Data provided:
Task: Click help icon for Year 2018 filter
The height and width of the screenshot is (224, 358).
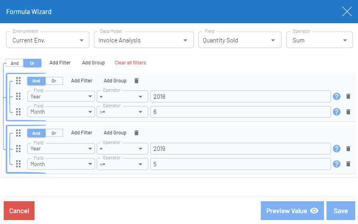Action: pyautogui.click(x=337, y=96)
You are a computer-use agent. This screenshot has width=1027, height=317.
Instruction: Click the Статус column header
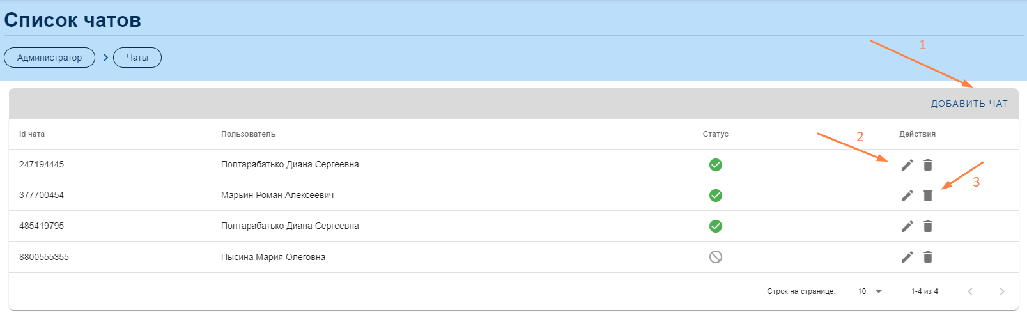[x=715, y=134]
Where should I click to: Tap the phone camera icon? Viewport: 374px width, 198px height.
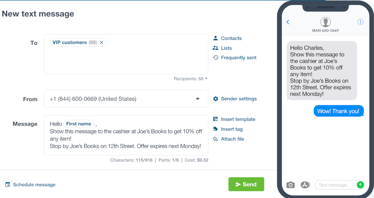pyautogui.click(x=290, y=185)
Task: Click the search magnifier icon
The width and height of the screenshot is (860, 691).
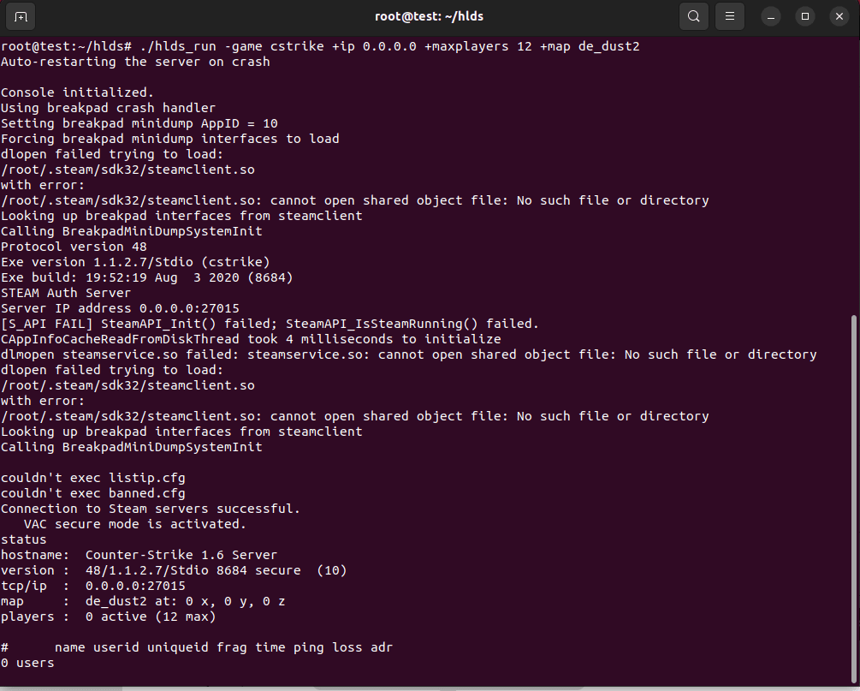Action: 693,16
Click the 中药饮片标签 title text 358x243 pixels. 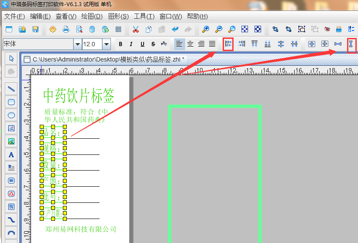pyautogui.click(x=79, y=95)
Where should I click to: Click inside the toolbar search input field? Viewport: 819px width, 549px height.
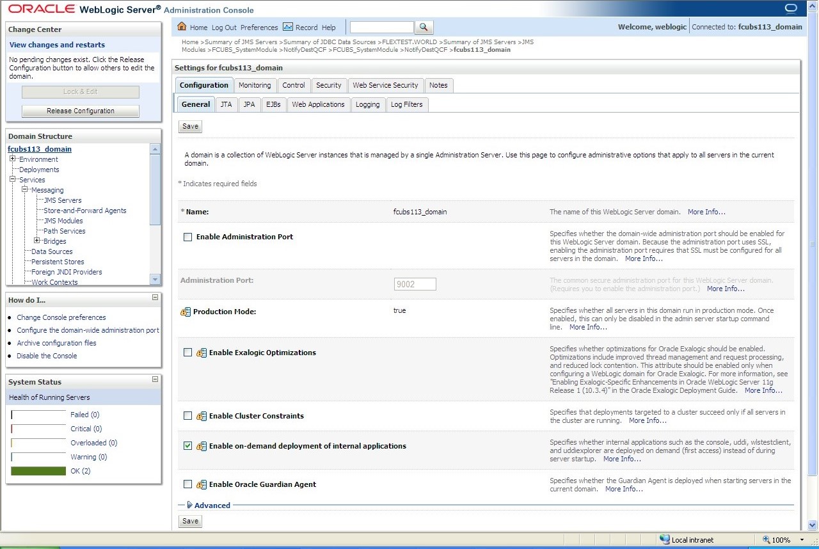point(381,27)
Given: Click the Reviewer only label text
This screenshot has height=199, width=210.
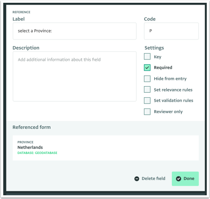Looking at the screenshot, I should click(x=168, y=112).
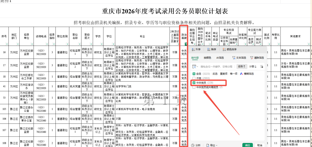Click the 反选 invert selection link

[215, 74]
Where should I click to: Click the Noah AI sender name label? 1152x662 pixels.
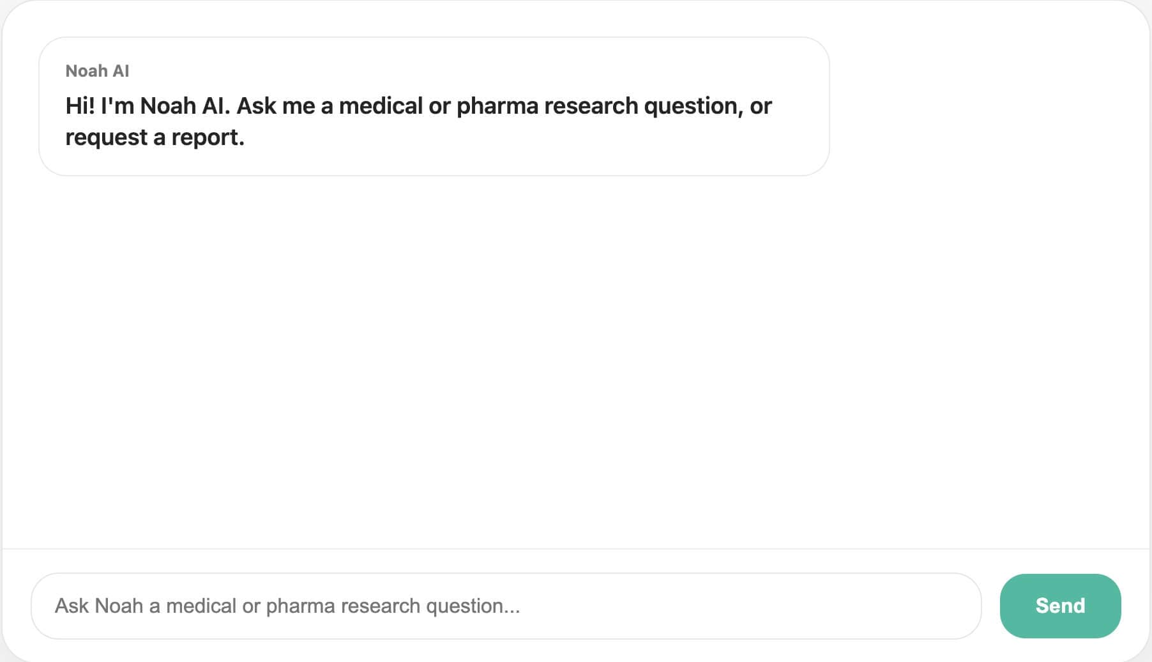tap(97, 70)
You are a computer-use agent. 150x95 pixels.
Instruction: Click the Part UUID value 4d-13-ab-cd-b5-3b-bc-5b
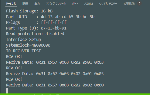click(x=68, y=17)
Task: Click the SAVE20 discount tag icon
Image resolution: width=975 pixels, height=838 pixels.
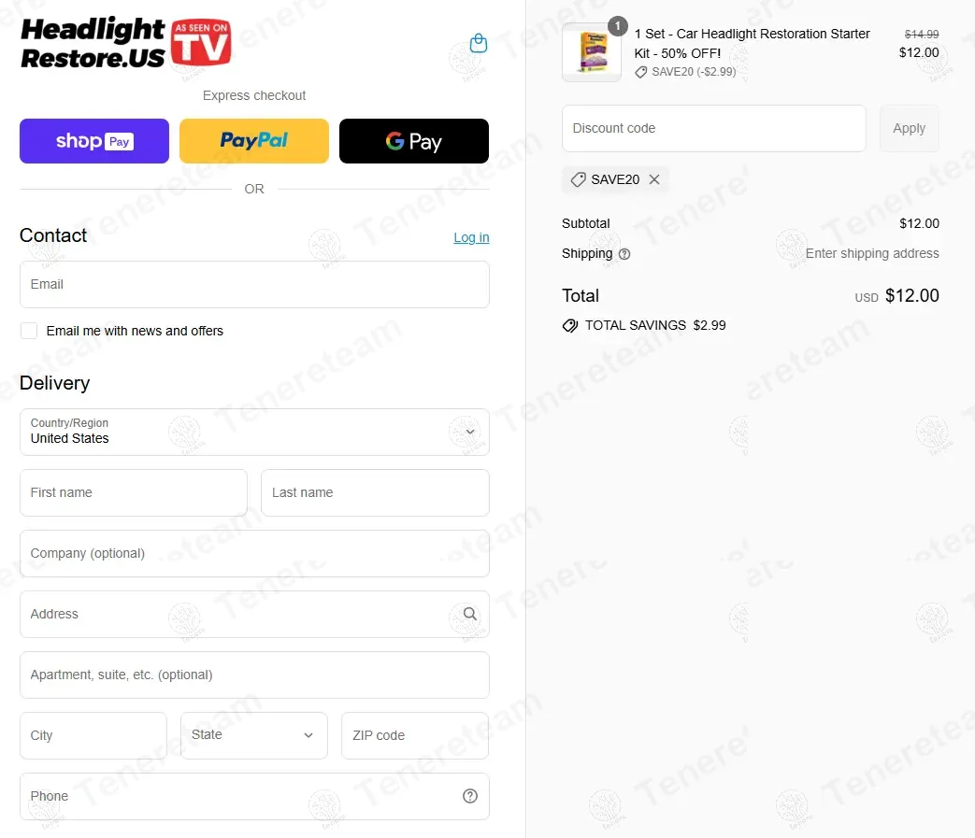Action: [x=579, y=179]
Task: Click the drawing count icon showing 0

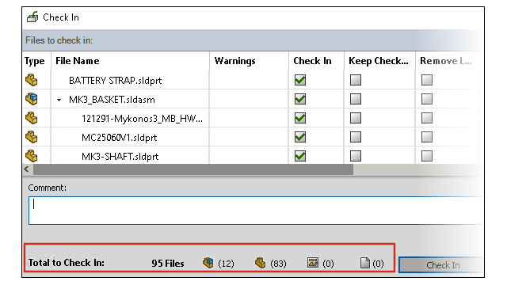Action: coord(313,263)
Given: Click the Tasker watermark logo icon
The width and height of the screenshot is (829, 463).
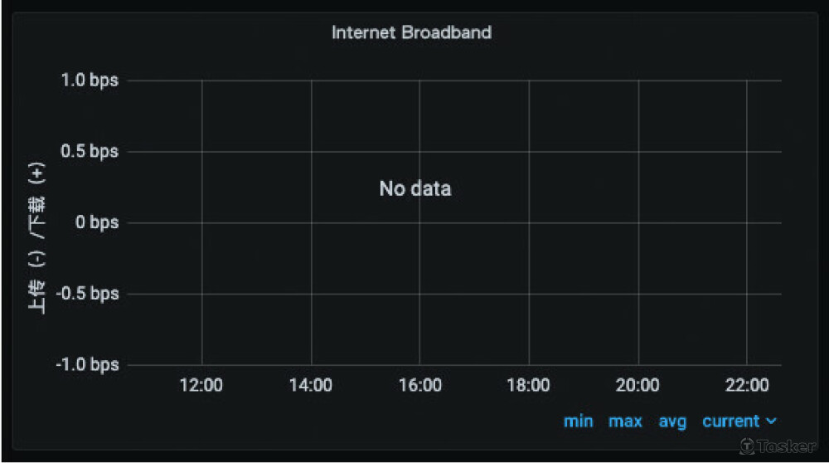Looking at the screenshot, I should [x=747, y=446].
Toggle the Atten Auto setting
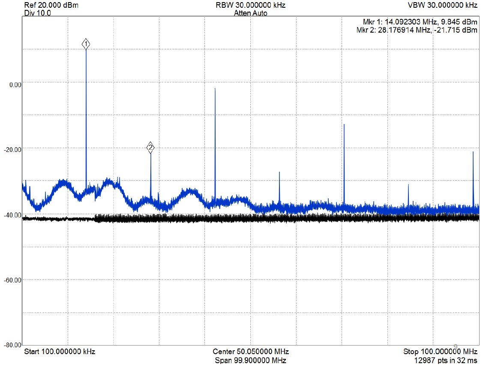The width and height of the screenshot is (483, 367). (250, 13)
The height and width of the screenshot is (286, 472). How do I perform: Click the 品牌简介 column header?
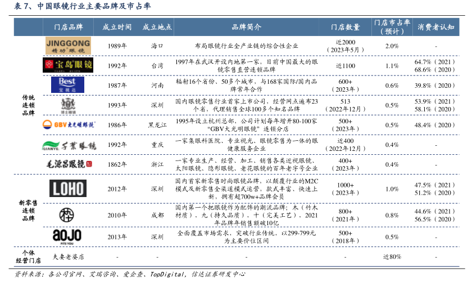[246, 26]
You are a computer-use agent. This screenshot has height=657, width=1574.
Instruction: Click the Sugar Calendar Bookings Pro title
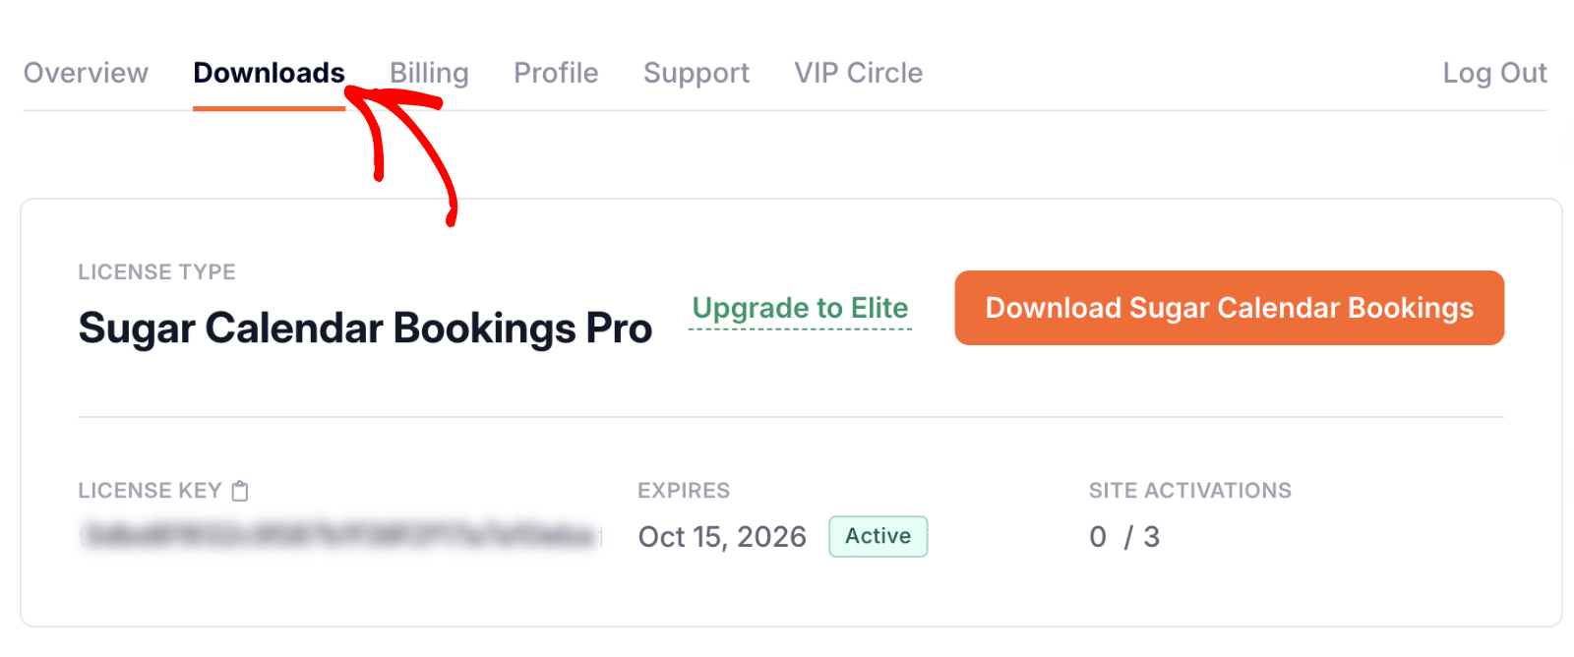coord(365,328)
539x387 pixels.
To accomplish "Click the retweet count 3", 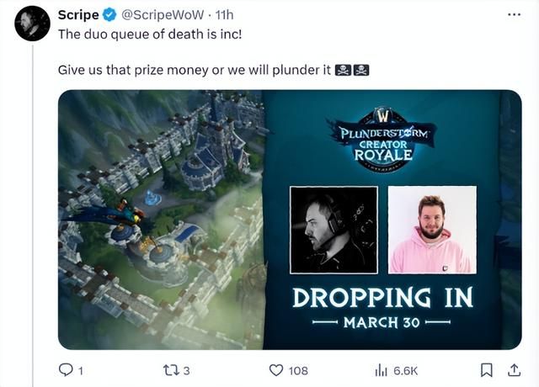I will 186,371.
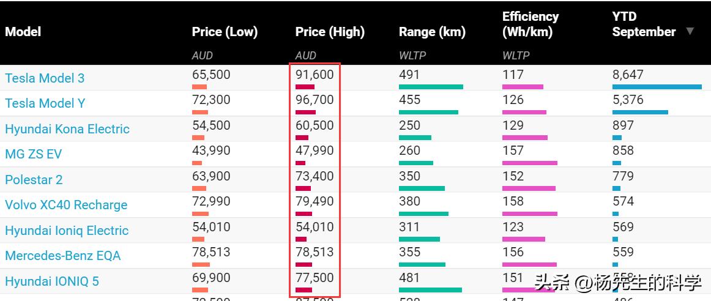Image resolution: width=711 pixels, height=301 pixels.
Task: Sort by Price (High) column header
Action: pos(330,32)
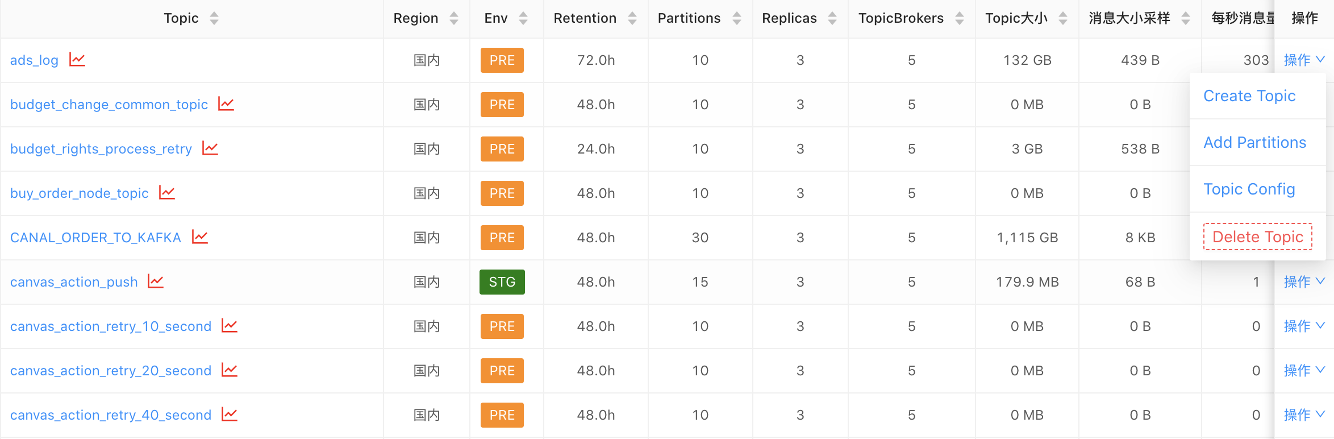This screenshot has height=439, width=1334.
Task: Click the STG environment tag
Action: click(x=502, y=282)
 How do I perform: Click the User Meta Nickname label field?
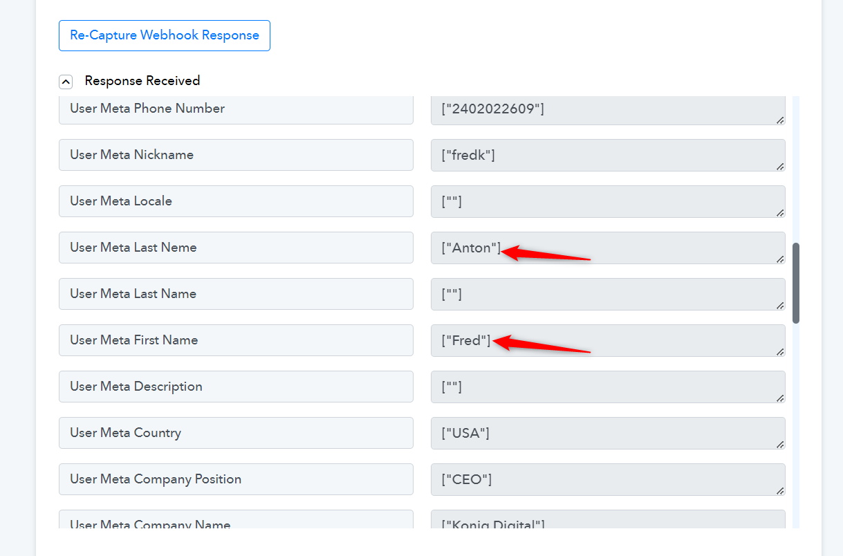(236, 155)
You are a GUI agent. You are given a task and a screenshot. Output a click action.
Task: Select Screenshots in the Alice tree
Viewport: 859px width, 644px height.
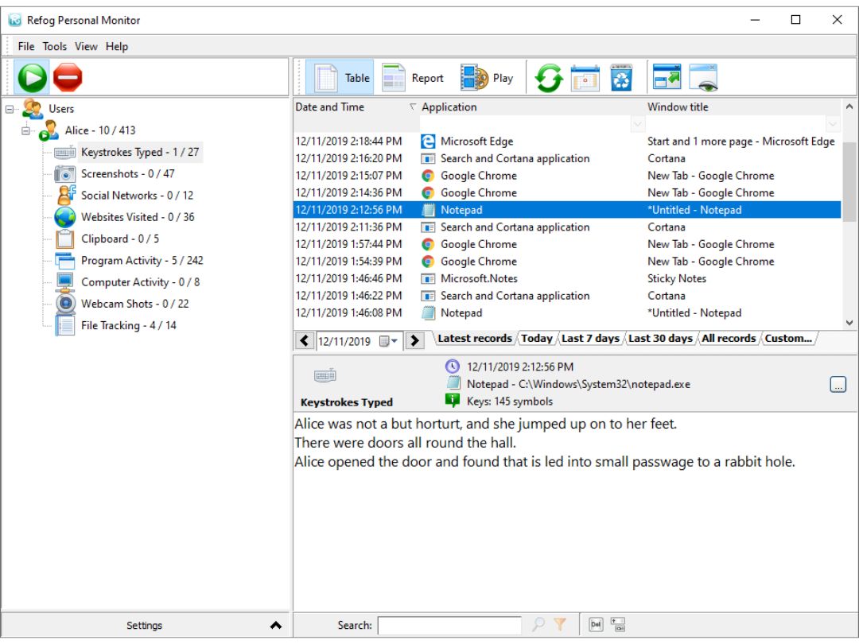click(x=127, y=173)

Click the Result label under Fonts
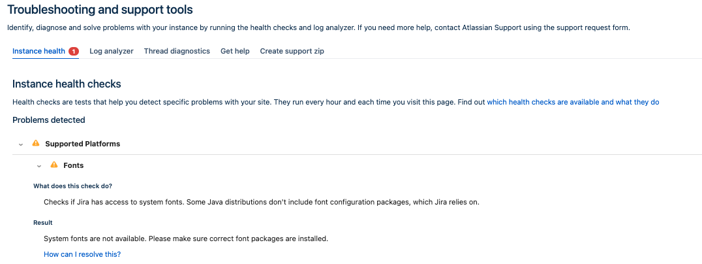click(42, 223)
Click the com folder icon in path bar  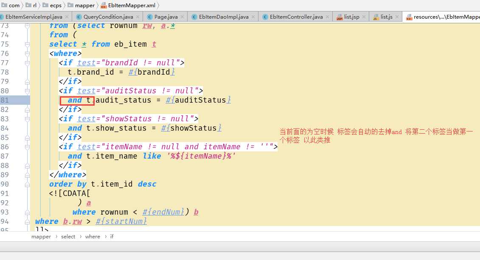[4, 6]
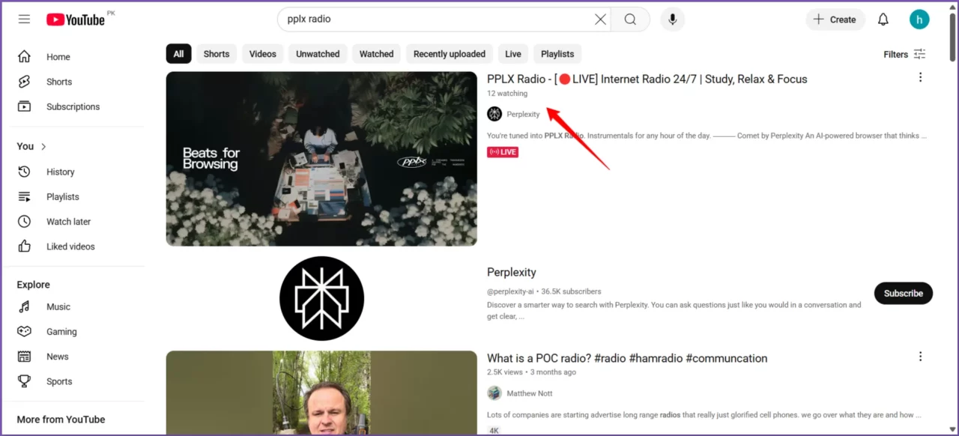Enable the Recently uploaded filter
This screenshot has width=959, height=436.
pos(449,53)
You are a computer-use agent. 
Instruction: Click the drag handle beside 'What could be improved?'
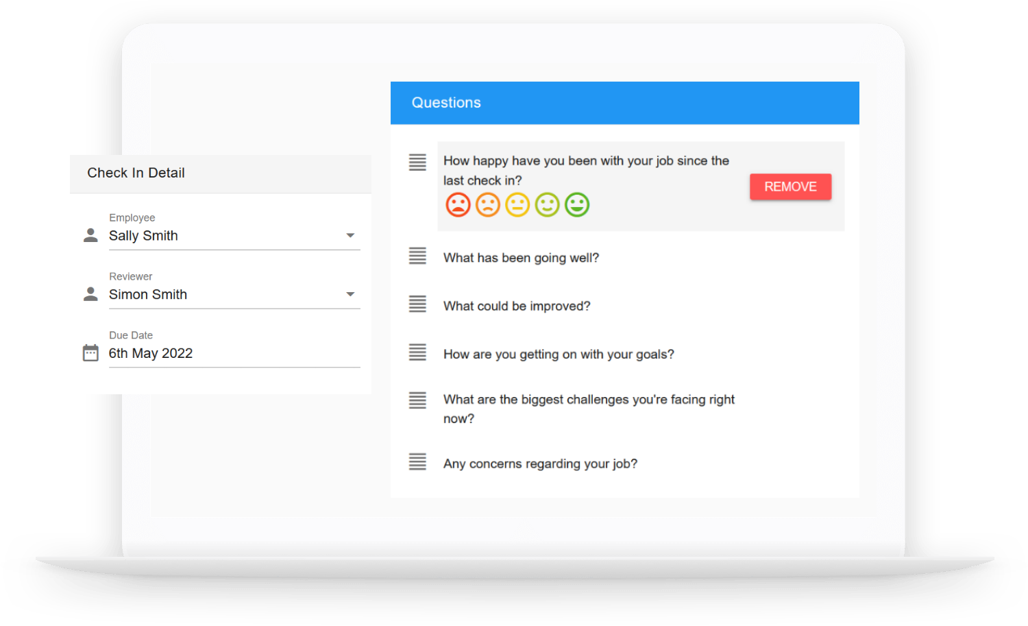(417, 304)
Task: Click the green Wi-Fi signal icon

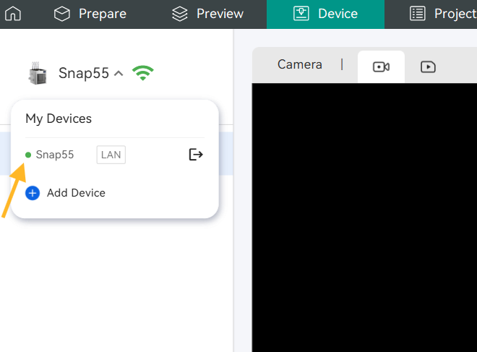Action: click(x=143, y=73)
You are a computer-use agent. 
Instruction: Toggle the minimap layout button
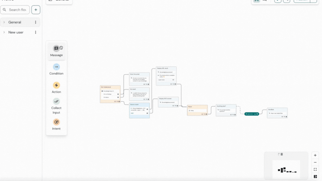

Work task:
Please set down, word for word, the lines starting at the line that holds "Task: Click the green Wi-Fi signal icon" and running to the end of the listing, with no pictures.

Answer space:
Task: Click the green Wi-Fi signal icon

Action: click(x=143, y=73)
You are a computer-use agent. 
Instruction: Toggle the minimap layout button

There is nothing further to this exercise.